__Work to complete__: Reproduce the records below exactly as they are written.

[Records from a dataset]
================

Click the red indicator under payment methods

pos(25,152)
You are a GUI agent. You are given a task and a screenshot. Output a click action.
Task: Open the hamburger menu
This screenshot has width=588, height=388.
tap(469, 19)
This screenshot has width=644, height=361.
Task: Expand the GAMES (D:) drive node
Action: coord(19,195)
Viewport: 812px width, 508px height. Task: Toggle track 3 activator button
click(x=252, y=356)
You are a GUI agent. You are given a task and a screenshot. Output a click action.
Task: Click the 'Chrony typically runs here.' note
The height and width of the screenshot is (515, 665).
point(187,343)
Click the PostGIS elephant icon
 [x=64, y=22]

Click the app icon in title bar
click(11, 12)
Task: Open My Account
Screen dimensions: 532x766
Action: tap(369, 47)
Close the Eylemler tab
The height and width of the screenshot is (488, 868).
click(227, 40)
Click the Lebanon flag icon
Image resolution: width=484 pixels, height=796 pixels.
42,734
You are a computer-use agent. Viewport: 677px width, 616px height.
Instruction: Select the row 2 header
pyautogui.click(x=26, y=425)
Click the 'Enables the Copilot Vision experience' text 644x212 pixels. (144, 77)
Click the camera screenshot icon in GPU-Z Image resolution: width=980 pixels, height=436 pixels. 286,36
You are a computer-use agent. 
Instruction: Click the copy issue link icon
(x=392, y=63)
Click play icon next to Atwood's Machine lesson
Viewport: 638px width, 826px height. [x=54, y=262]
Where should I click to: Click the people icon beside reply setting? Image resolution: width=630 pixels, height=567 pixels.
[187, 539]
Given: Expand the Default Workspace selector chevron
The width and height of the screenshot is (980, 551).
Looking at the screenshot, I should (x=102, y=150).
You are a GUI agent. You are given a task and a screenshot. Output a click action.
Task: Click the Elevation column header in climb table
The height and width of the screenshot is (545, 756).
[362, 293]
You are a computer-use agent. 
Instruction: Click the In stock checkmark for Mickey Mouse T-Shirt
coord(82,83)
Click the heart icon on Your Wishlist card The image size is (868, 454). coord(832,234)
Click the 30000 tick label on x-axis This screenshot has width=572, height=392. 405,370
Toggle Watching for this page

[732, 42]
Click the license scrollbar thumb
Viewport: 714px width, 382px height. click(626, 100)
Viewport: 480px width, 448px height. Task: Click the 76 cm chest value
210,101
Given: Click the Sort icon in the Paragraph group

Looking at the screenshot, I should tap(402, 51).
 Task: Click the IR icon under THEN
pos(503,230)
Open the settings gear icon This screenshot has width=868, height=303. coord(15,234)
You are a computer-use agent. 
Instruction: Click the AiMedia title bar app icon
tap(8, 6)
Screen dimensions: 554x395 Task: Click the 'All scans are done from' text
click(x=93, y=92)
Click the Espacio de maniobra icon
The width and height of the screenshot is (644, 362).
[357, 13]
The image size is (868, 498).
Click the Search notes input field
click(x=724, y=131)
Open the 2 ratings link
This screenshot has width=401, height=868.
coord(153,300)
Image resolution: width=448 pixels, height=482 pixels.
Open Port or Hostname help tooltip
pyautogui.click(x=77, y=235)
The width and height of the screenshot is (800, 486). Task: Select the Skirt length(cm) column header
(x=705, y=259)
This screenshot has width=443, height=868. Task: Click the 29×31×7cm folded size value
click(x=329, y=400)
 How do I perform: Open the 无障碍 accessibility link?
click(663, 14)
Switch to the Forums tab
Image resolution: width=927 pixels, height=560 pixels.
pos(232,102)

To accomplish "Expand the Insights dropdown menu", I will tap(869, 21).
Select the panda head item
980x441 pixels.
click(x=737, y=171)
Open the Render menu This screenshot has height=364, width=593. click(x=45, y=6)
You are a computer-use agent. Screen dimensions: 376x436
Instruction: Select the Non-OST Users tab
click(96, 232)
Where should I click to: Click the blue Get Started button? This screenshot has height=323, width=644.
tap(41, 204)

================

__Response box__:
Click the red indicator under payment methods

pos(25,152)
You are a GUI agent. You are given a task and a screenshot. Output a click action.
Task: Open the hamburger menu
This screenshot has width=588, height=388.
tap(469, 19)
This screenshot has width=644, height=361.
Task: Expand the GAMES (D:) drive node
Action: coord(19,195)
Viewport: 812px width, 508px height. Task: Toggle track 3 activator button
click(x=252, y=356)
You are a GUI agent. You are given a task and a screenshot. Output a click action.
Task: Click the 'Chrony typically runs here.' note
The height and width of the screenshot is (515, 665).
point(187,343)
Click the PostGIS elephant icon
 [x=64, y=22]

Click the app icon in title bar
click(11, 12)
Task: Open My Account
Screen dimensions: 532x766
Action: tap(369, 47)
Close the Eylemler tab
The height and width of the screenshot is (488, 868).
click(227, 40)
Click the Lebanon flag icon
Image resolution: width=484 pixels, height=796 pixels.
42,734
You are a computer-use agent. Viewport: 677px width, 616px height.
Instruction: Select the row 2 header
pyautogui.click(x=26, y=425)
Click the 'Enables the Copilot Vision experience' text 644x212 pixels. (144, 77)
Click the camera screenshot icon in GPU-Z Image resolution: width=980 pixels, height=436 pixels. 286,36
You are a computer-use agent. 
Instruction: Click the copy issue link icon
(x=392, y=63)
Click play icon next to Atwood's Machine lesson
Viewport: 638px width, 826px height. [x=54, y=262]
Where should I click to: Click the people icon beside reply setting? Image resolution: width=630 pixels, height=567 pixels.
[187, 539]
Given: Expand the Default Workspace selector chevron
The width and height of the screenshot is (980, 551).
Looking at the screenshot, I should (x=102, y=150).
You are a GUI agent. You are given a task and a screenshot. Output a click action.
Task: Click the Elevation column header in climb table
The height and width of the screenshot is (545, 756).
[362, 293]
You are a computer-use agent. 
Instruction: Click the In stock checkmark for Mickey Mouse T-Shirt
coord(82,83)
Click the heart icon on Your Wishlist card The image size is (868, 454). coord(832,234)
Click the 30000 tick label on x-axis This screenshot has width=572, height=392. 405,370
Toggle Watching for this page

[732, 42]
Click the license scrollbar thumb
Viewport: 714px width, 382px height. click(626, 100)
Viewport: 480px width, 448px height. Task: Click the 76 cm chest value
210,101
Given: Click the Sort icon in the Paragraph group

Looking at the screenshot, I should tap(402, 51).
 Task: Click the IR icon under THEN
pos(503,230)
Open the settings gear icon This screenshot has width=868, height=303. coord(15,234)
You are a computer-use agent. 
Instruction: Click the AiMedia title bar app icon
tap(8, 6)
Screen dimensions: 554x395 Task: Click the 'All scans are done from' text
click(x=93, y=92)
Click the Espacio de maniobra icon
The width and height of the screenshot is (644, 362).
[357, 13]
The image size is (868, 498).
Click the Search notes input field
click(x=724, y=131)
Open the 2 ratings link
This screenshot has width=401, height=868.
coord(153,300)
Image resolution: width=448 pixels, height=482 pixels.
Open Port or Hostname help tooltip
pyautogui.click(x=77, y=235)
The width and height of the screenshot is (800, 486). Task: Select the Skirt length(cm) column header
(x=705, y=259)
This screenshot has width=443, height=868. Task: Click the 29×31×7cm folded size value
click(x=329, y=400)
 How do I perform: Open the 无障碍 accessibility link?
click(663, 14)
Switch to the Forums tab
Image resolution: width=927 pixels, height=560 pixels.
pos(232,102)

To accomplish "Expand the Insights dropdown menu", I will tap(869, 21).
Select the panda head item
980x441 pixels.
click(x=737, y=171)
Open the Render menu This screenshot has height=364, width=593. click(x=45, y=6)
You are a computer-use agent. Screen dimensions: 376x436
Instruction: Select the Non-OST Users tab
click(96, 232)
Where should I click to: Click the blue Get Started button? This screenshot has height=323, width=644.
tap(41, 204)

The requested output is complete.